● **Actions to take**:
A. Reproduce the part of the replicator crash excerpt that runs from "This is showing" down to "that specific service.".
B. Using the replicator crash excerpt, answer these:
(i) What does the figure 118.738 represent?
(ii) About how many seconds before the crash did something happen that made the failure very likely to reproduce?
(iii) What did the logs show Antithesis randomly did around that time?

● **Supplied text**:

§ §

The “replicator” service connected to a server and shortly after, raised an exception and crashed. The 118.738 is the time in seconds since the test started. The exception made it look like it was being served corrupt data, which should never happen under any circumstances. Antithesis also has a tool that can investigate a specific instance of a failure by rewinding a bit, running with different input, and seeing whether it failed again. It produces a graph like this.

This is showing that somewhere about 6 seconds before the crash, something happened that put us in a state where it was very likely to reproduce. If we go back through the logs, we can find out that Antithesis randomly killed a different service around that time.

111.861

fault_injector

{"fault":{"name":"kill","affected_nodes":["primary.tip-retransmitter.1"]}}

We can also filter the logs down to look for that specific service.

§ §

(Data on locating visible targets)
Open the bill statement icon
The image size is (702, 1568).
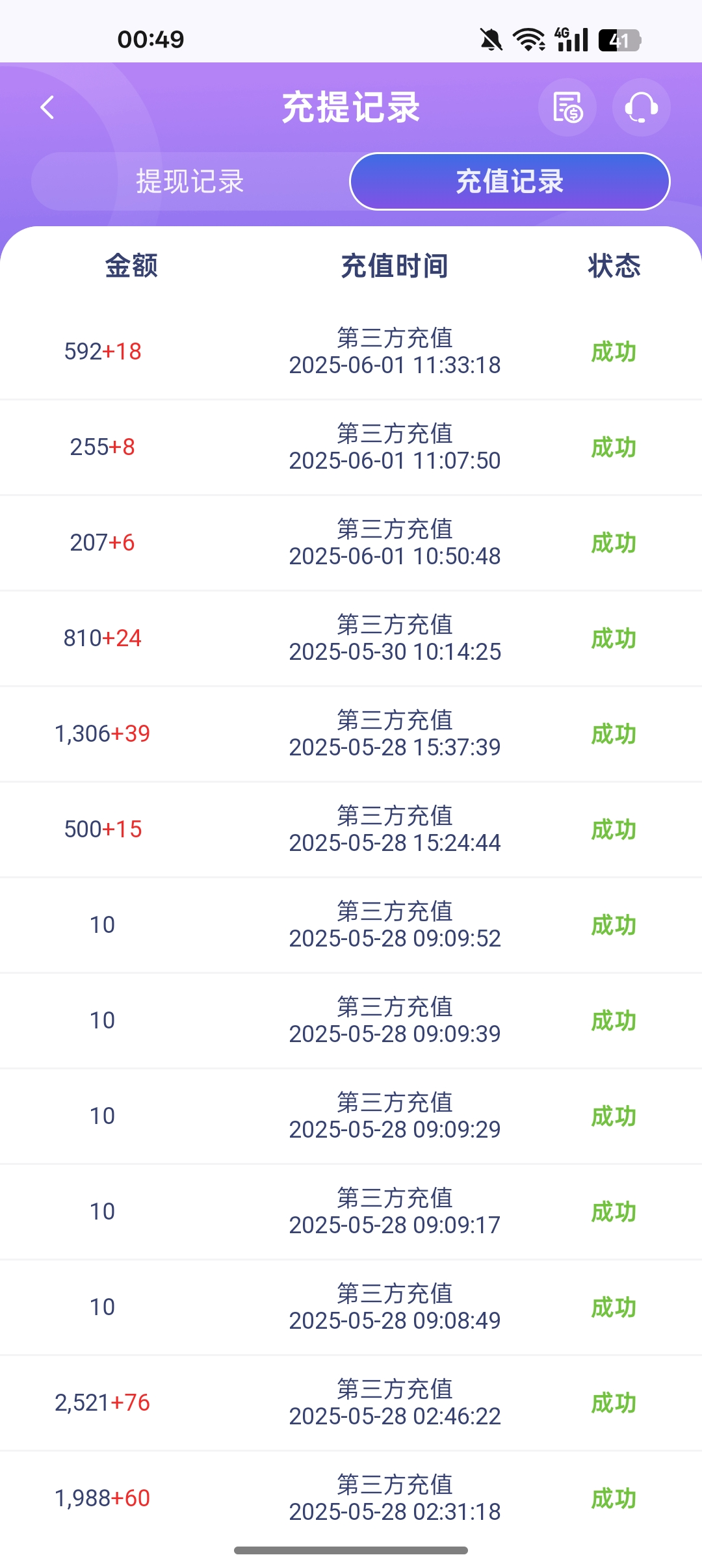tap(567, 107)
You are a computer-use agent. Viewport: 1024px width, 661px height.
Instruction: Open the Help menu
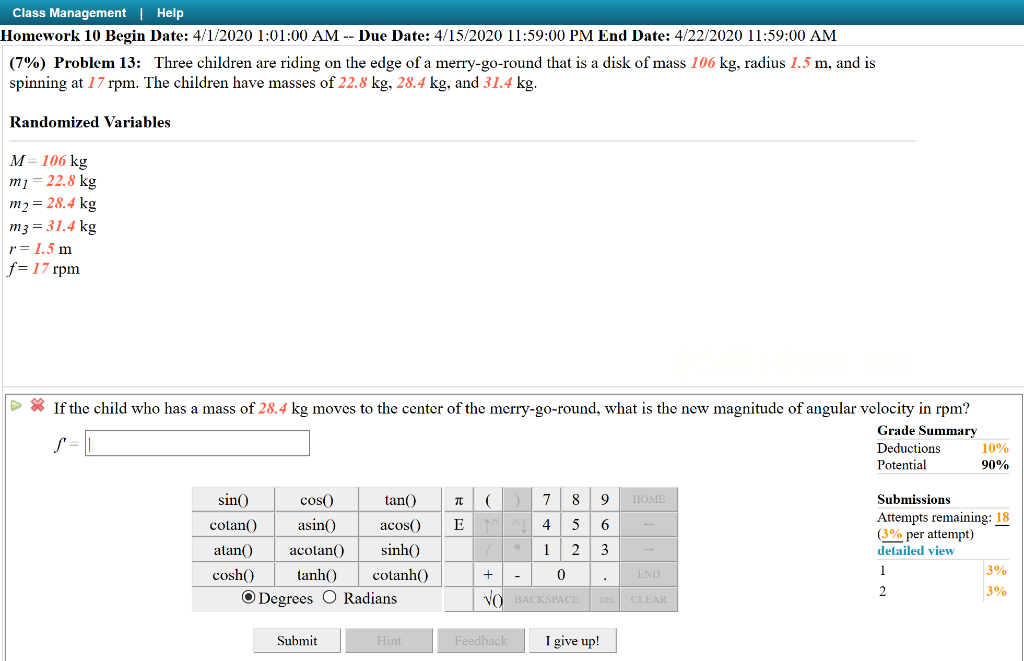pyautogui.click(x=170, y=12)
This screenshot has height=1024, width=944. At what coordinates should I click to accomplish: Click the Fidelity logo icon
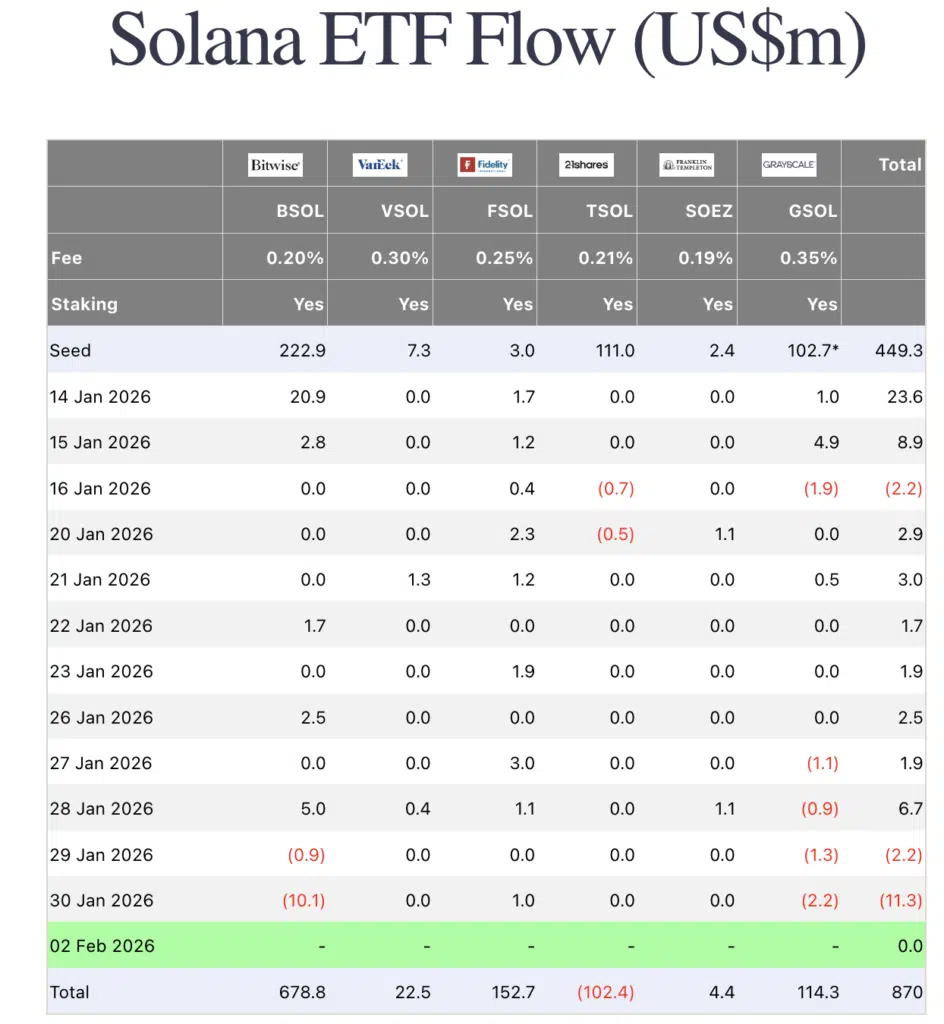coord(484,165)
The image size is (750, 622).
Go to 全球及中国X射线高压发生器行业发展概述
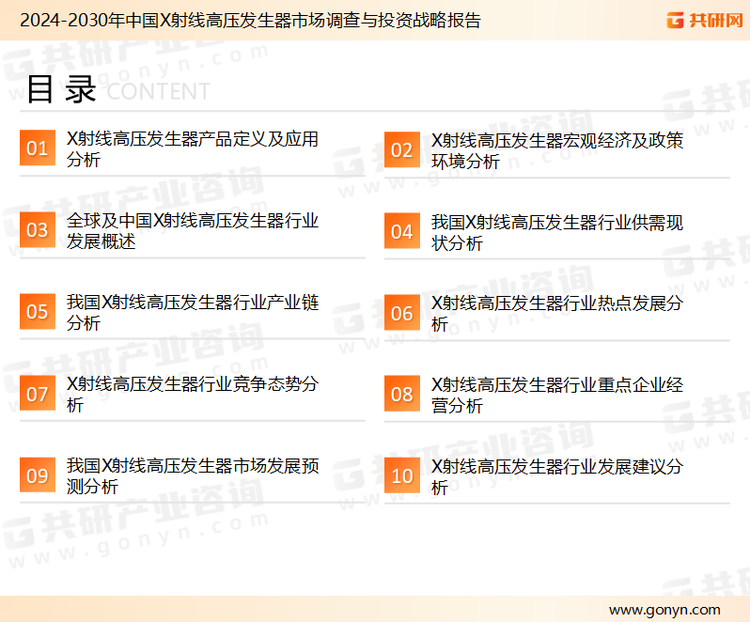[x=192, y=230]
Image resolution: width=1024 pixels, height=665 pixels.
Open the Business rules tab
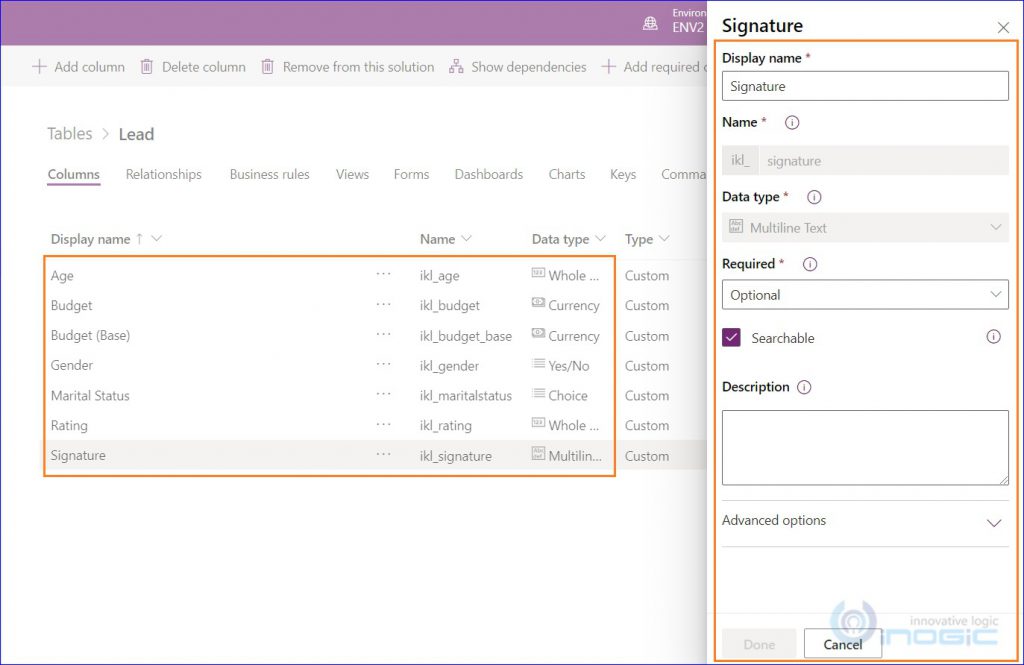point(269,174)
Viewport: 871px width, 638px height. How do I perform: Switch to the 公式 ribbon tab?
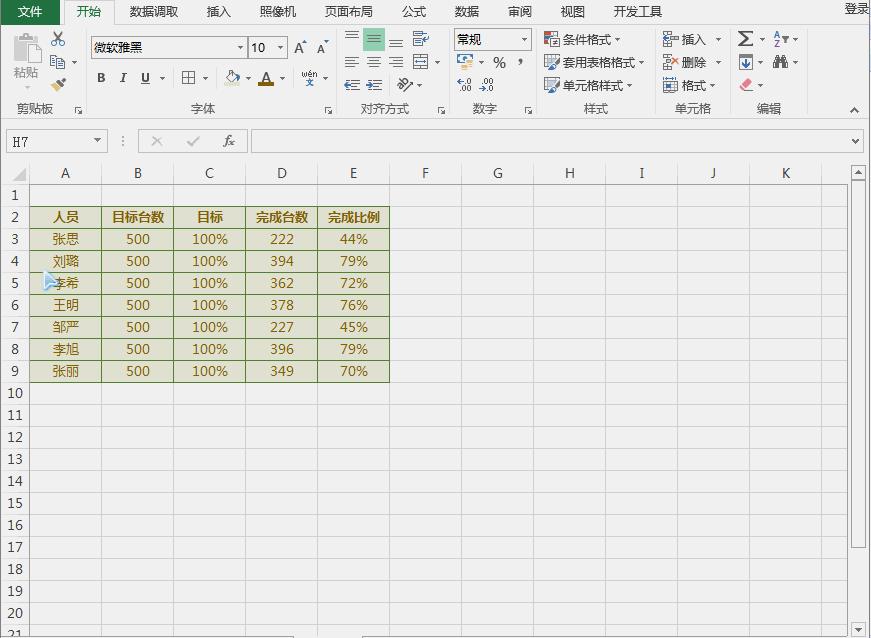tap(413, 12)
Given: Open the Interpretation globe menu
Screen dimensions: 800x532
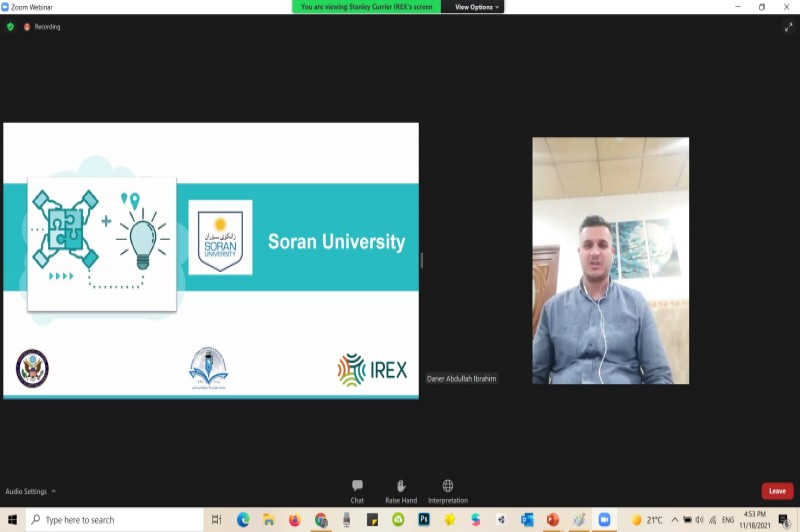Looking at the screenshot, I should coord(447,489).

§ §

● **The responses**:
A.
This is showing that somewhere about 6 seconds before the crash, something happened that put us in a state where it was very likely to reproduce. If we go back through the logs, we can find out that Antithesis randomly killed a different service around that time.

111.861

fault_injector

{"fault":{"name":"kill","affected_nodes":["primary.tip-retransmitter.1"]}}

We can also filter the logs down to look for that specific service.

B.
(i) The time in seconds since the test started.
(ii) About 6 seconds.
(iii) It killed a different service.